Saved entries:
----------------------------------------
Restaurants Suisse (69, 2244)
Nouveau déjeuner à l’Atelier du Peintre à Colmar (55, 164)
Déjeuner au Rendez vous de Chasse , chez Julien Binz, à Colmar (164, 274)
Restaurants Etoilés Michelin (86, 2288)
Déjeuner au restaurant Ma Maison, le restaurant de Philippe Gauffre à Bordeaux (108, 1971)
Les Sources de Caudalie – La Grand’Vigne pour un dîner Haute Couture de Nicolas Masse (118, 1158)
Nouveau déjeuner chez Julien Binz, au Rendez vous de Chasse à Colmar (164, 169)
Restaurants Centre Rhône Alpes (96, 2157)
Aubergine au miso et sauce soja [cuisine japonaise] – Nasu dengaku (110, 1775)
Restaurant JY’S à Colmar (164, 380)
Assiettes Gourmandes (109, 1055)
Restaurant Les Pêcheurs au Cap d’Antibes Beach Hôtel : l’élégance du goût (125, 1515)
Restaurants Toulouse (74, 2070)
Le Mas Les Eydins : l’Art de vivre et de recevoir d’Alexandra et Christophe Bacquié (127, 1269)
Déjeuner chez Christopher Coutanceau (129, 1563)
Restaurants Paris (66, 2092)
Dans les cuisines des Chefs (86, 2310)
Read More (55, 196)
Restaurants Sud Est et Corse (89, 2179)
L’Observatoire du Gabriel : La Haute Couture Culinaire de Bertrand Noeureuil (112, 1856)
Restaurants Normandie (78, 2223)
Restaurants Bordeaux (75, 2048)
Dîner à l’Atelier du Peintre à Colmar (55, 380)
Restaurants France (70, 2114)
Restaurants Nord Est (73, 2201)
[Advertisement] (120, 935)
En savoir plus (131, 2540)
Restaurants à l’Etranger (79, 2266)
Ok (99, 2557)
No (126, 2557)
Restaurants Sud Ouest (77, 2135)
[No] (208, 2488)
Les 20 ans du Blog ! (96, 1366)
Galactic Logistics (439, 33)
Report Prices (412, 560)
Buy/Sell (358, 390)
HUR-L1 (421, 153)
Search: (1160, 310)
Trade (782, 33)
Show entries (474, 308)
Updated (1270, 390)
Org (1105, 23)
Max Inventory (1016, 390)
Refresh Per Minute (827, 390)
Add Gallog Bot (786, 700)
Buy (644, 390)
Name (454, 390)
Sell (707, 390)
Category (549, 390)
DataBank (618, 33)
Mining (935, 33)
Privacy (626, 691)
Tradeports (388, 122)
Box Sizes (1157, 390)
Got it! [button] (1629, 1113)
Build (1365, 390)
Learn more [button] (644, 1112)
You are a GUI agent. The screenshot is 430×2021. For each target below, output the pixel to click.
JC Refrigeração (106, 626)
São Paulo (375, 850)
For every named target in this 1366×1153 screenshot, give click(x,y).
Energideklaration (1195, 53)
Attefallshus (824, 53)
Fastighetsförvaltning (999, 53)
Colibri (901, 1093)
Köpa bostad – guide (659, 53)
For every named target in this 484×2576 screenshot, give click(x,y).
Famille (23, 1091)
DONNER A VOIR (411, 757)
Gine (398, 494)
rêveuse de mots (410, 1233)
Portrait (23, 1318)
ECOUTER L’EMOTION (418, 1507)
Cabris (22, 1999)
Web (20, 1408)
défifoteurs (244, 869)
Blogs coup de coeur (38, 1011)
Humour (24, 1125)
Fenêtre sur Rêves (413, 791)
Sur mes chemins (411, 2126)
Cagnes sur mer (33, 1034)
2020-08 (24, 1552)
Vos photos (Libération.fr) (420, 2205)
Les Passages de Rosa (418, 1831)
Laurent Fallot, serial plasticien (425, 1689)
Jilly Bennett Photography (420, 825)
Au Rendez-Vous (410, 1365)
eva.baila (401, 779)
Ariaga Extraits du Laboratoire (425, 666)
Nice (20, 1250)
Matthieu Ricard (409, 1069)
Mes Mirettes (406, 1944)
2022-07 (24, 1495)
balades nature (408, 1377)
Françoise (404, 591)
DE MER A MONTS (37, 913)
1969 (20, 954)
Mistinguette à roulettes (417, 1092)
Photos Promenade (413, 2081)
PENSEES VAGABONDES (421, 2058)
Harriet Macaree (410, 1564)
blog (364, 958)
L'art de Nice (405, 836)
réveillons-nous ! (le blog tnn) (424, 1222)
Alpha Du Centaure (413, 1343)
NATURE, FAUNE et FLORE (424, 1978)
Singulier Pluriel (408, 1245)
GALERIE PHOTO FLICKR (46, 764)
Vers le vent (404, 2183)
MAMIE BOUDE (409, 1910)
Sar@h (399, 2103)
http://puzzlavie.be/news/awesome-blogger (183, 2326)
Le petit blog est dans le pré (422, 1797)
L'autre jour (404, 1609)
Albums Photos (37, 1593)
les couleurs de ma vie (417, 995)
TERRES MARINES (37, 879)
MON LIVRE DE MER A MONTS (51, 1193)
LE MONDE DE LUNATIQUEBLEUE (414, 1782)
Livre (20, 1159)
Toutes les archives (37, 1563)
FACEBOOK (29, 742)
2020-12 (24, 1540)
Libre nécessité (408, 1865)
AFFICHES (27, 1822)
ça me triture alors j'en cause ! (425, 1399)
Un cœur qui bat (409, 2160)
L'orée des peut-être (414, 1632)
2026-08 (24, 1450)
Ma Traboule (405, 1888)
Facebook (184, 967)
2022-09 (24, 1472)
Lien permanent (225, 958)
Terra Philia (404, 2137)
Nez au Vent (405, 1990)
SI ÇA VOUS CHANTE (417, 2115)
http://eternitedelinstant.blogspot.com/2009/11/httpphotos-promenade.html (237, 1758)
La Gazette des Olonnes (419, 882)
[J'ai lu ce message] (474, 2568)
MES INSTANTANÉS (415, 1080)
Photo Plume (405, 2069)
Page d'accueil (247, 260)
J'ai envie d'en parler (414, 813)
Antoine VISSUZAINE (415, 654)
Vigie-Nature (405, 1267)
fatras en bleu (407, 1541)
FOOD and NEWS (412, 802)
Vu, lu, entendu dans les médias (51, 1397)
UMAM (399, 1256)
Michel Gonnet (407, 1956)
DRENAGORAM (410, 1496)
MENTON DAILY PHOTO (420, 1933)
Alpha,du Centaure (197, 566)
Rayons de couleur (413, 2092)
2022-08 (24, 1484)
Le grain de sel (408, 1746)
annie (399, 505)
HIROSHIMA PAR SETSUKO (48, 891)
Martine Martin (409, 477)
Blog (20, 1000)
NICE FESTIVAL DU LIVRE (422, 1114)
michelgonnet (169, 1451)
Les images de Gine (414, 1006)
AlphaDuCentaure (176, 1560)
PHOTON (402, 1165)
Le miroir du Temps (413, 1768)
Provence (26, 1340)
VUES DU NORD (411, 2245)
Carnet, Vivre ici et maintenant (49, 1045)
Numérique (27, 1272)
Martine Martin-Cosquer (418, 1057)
----------------------------------------
THE TASK: Write all of the data above again, exactly as given.

WRITTEN REPLY:
Restaurants Suisse (69, 2244)
Nouveau déjeuner à l’Atelier du Peintre à Colmar (55, 164)
Déjeuner au Rendez vous de Chasse , chez Julien Binz, à Colmar (164, 274)
Restaurants Etoilés Michelin (86, 2288)
Déjeuner au restaurant Ma Maison, le restaurant de Philippe Gauffre à Bordeaux (108, 1971)
Les Sources de Caudalie – La Grand’Vigne pour un dîner Haute Couture de Nicolas Masse (118, 1158)
Nouveau déjeuner chez Julien Binz, au Rendez vous de Chasse à Colmar (164, 169)
Restaurants Centre Rhône Alpes (96, 2157)
Aubergine au miso et sauce soja [cuisine japonaise] – Nasu dengaku (110, 1775)
Restaurant JY’S à Colmar (164, 380)
Assiettes Gourmandes (109, 1055)
Restaurant Les Pêcheurs au Cap d’Antibes Beach Hôtel : l’élégance du goût (125, 1515)
Restaurants Toulouse (74, 2070)
Le Mas Les Eydins : l’Art de vivre et de recevoir d’Alexandra et Christophe Bacquié (127, 1269)
Déjeuner chez Christopher Coutanceau (129, 1563)
Restaurants Paris (66, 2092)
Dans les cuisines des Chefs (86, 2310)
Read More (55, 196)
Restaurants Sud Est et Corse (89, 2179)
L’Observatoire du Gabriel : La Haute Couture Culinaire de Bertrand Noeureuil (112, 1856)
Restaurants Normandie (78, 2223)
Restaurants Bordeaux (75, 2048)
Dîner à l’Atelier du Peintre à Colmar (55, 380)
Restaurants France (70, 2114)
Restaurants Nord Est (73, 2201)
[Advertisement] (120, 935)
En savoir plus (131, 2540)
Restaurants à l’Etranger (79, 2266)
Ok (99, 2557)
No (126, 2557)
Restaurants Sud Ouest (77, 2135)
[No] (208, 2488)
Les 20 ans du Blog ! (96, 1366)
Galactic Logistics (439, 33)
Report Prices (412, 560)
Buy/Sell (358, 390)
HUR-L1 (421, 153)
Search: (1160, 310)
Trade (782, 33)
Show entries (474, 308)
Updated (1270, 390)
Org (1105, 23)
Max Inventory (1016, 390)
Refresh Per Minute (827, 390)
Add Gallog Bot (786, 700)
Buy (644, 390)
Name (454, 390)
Sell (707, 390)
Category (549, 390)
DataBank (618, 33)
Mining (935, 33)
Privacy (626, 691)
Tradeports (388, 122)
Box Sizes (1157, 390)
Got it! [button] (1629, 1113)
Build (1365, 390)
Learn more [button] (644, 1112)
You are a GUI agent. The screenshot is 430×2021. For each target below, output the pixel to click.
JC Refrigeração (106, 626)
São Paulo (375, 850)
For every named target in this 1366×1153 screenshot, give click(x,y).
Energideklaration (1195, 53)
Attefallshus (824, 53)
Fastighetsförvaltning (999, 53)
Colibri (901, 1093)
Köpa bostad – guide (659, 53)
For every named target in this 484×2576 screenshot, give click(x,y).
Famille (23, 1091)
DONNER A VOIR (411, 757)
Gine (398, 494)
rêveuse de mots (410, 1233)
Portrait (23, 1318)
ECOUTER L’EMOTION (418, 1507)
Cabris (22, 1999)
Web (20, 1408)
défifoteurs (244, 869)
Blogs coup de coeur (38, 1011)
Humour (24, 1125)
Fenêtre sur Rêves (413, 791)
Sur mes chemins (411, 2126)
Cagnes sur mer (33, 1034)
2020-08 (24, 1552)
Vos photos (Libération.fr) (420, 2205)
Les Passages de Rosa (418, 1831)
Laurent Fallot, serial plasticien (425, 1689)
Jilly Bennett Photography (420, 825)
Au Rendez-Vous (410, 1365)
eva.baila (401, 779)
Ariaga Extraits du Laboratoire (425, 666)
Nice (20, 1250)
Matthieu Ricard (409, 1069)
Mes Mirettes (406, 1944)
2022-07 (24, 1495)
balades nature (408, 1377)
Françoise (404, 591)
DE MER A MONTS (37, 913)
1969 (20, 954)
Mistinguette à roulettes (417, 1092)
Photos Promenade (413, 2081)
PENSEES VAGABONDES (421, 2058)
Harriet Macaree (410, 1564)
blog (364, 958)
L'art de Nice (405, 836)
réveillons-nous ! (le blog tnn) (424, 1222)
Alpha Du Centaure (413, 1343)
NATURE, FAUNE et FLORE (424, 1978)
Singulier Pluriel (408, 1245)
GALERIE PHOTO FLICKR (46, 764)
Vers le vent (404, 2183)
MAMIE BOUDE (409, 1910)
Sar@h (399, 2103)
http://puzzlavie.be/news/awesome-blogger (183, 2326)
Le petit blog est dans le pré (422, 1797)
L'autre jour (404, 1609)
Albums Photos (37, 1593)
les couleurs de ma vie (417, 995)
TERRES MARINES (37, 879)
MON LIVRE DE MER A MONTS (51, 1193)
LE MONDE DE LUNATIQUEBLEUE (414, 1782)
Livre (20, 1159)
Toutes les archives (37, 1563)
FACEBOOK (29, 742)
2020-12 (24, 1540)
Libre nécessité (408, 1865)
AFFICHES (27, 1822)
ça me triture alors j'en cause ! (425, 1399)
Un cœur qui bat (409, 2160)
L'orée des peut-être (414, 1632)
2026-08 (24, 1450)
Ma Traboule (405, 1888)
Facebook (184, 967)
2022-09 (24, 1472)
Lien permanent (225, 958)
Terra Philia (404, 2137)
Nez au Vent (405, 1990)
SI ÇA VOUS CHANTE (417, 2115)
http://eternitedelinstant.blogspot.com/2009/11/httpphotos-promenade.html (237, 1758)
La Gazette des Olonnes (419, 882)
[J'ai lu ce message] (474, 2568)
MES INSTANTANÉS (415, 1080)
Photo Plume (405, 2069)
Page d'accueil (247, 260)
J'ai envie d'en parler (414, 813)
Antoine VISSUZAINE (415, 654)
Vigie-Nature (405, 1267)
fatras en bleu (407, 1541)
FOOD and NEWS (412, 802)
Vu, lu, entendu dans les médias (51, 1397)
UMAM (399, 1256)
Michel Gonnet (407, 1956)
DRENAGORAM (410, 1496)
MENTON DAILY PHOTO (420, 1933)
Alpha,du Centaure (197, 566)
Rayons de couleur (413, 2092)
2022-08 (24, 1484)
Le grain de sel (408, 1746)
annie (399, 505)
HIROSHIMA PAR SETSUKO (48, 891)
Martine Martin (409, 477)
Blog (20, 1000)
NICE FESTIVAL DU LIVRE (422, 1114)
michelgonnet (169, 1451)
Les images de Gine (414, 1006)
AlphaDuCentaure (176, 1560)
PHOTON (402, 1165)
Le miroir du Temps (413, 1768)
Provence (26, 1340)
VUES DU NORD (411, 2245)
Carnet, Vivre ici et maintenant (49, 1045)
Numérique (27, 1272)
Martine Martin-Cosquer (418, 1057)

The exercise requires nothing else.